1.4 Expressions and Statements
C++ distinguishes between expressions and statements. Very casually, we could say that every expression becomes a statement if a semicolon is appended. However, we would like to discuss this topic a bit more.
1.4.1 Expressions
Let us build this recursively from the bottom up. Any variable name (x, y, z, . . . ), constant, or literal is an expression. One or more expressions combined by an operator constitute an expression, e.g., x + y or x * y + z. In several languages, such as Pascal, the assignment is a statement. In C++, it is an expression, e.g., x= y + z. As a consequence, it can be used within another assignment: x2= x= y + z. Assignments are evaluated from right to left. Input and output operations such as
std::cout ≪ "x is " ≪ x ≪ "\n"
are also expressions.
A function call with expressions as arguments is an expression, e.g., abs(x) or abs(x * y + z). Therefore, function calls can be nested: pow(abs(x), y). Note that nesting would not be possible if function calls were statements.
Since assignment is an expression, it can be used as an argument of a function: abs(x= y). Or I/O operations such as those above, e.g.:
print(std::cout ≪ "x is " ≪ x ≪ "\n", "I am such a nerd!");
Needless to say this is not particularly readable and it would cause more confusion than doing something useful. An expression surrounded by parentheses is an expression as well, e.g., (x + y). As this grouping by parentheses precedes all operators, we can change the order of evaluation to suit our needs: x * (y + z) computes the addition first.
1.4.2 Statements
Any of the expressions above followed by a semicolon is a statement, e.g.:
x= y + z;
y= f(x + z) * 3.5;
A statement like
y + z;
is allowed despite being useless (most likely). During program execution, the sum of y and z is computed and then thrown away. Recent compilers optimize out such useless computations. However, it is not guaranteed that this statement can always be omitted. If y or z is an object of a user type, then the addition is also user-defined and might change y or z or something else. This is obviously bad programming style (hidden side effect) but legitimate in C++.
A single semicolon is an empty statement, and we can thus put as many semicolons after an expression as we want. Some statements do not end with a semicolon, e.g., function definitions. If a semicolon is appended to such a statement it is not an error but just an extra empty statement. Nonetheless some compilers print a warning in pedantic mode. Any sequence of statements surrounded by curly braces is a statement—called a Compound Statement.
The variable and constant declarations we have seen before are also statements. As the initial value of a variable or constant, we can use any expression (except another assignment or comma operator). Other statements—to be discussed later—are function and class definitions, as well as control statements that we will introduce in the next section.

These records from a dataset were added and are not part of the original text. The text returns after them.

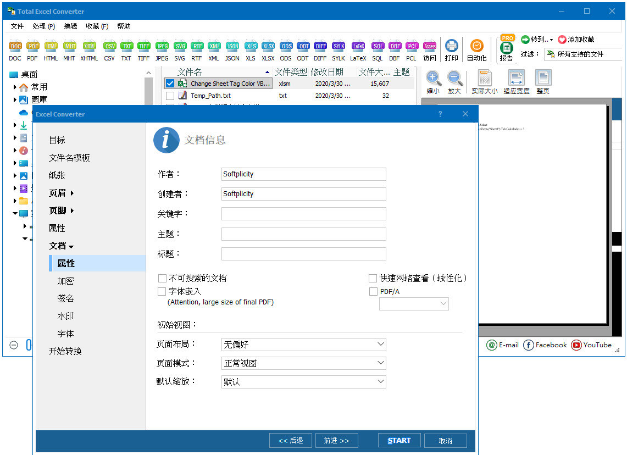Click the Facebook link
Screen dimensions: 627x455
point(545,345)
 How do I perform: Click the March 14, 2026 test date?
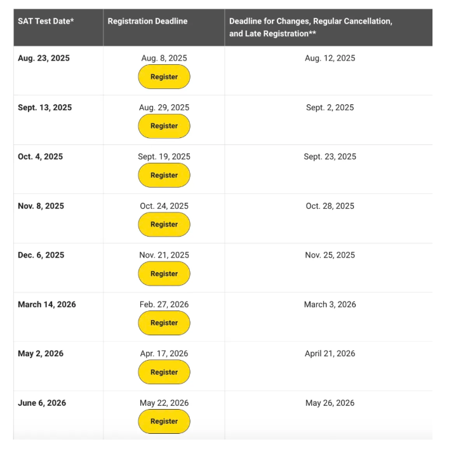[46, 305]
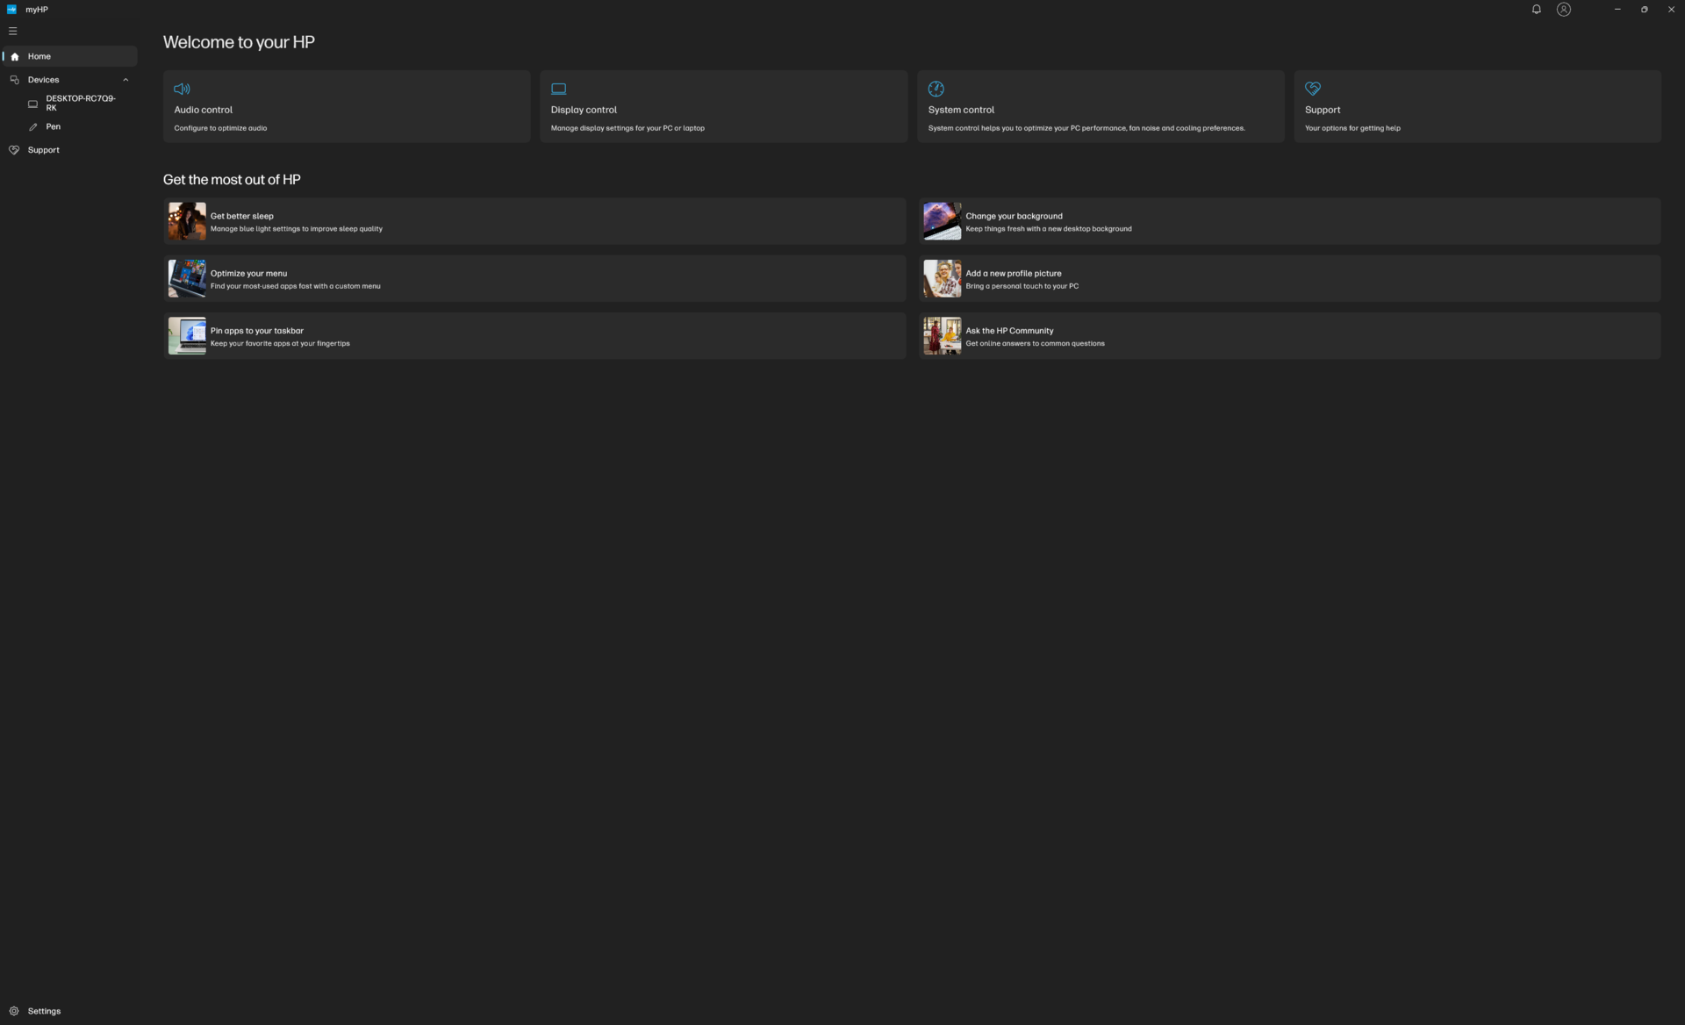Click the System control gauge icon
1685x1025 pixels.
[936, 89]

With the exception of the conditional operator, program flow is controlled by statements. Here we will distinguish between branches and loops.
1.4.3 Branching
In this section, we will present the different features that allow us to select a branch in the program execution.
1.4.3.1 if-Statement
This is the simplest form of control and its meaning is intuitively clear, for instance in
if (weight > 100.0)
cout ≪ "This is quite heavy.\n";
else
cout ≪ "I can carry this.\n";
Often, the else branch is not needed and can be omitted. Say we have some value in variable x and compute something on its magnitude:
if (x < 0.0)
x= -x;
// Now we know that x >= 0.0 (post - condition)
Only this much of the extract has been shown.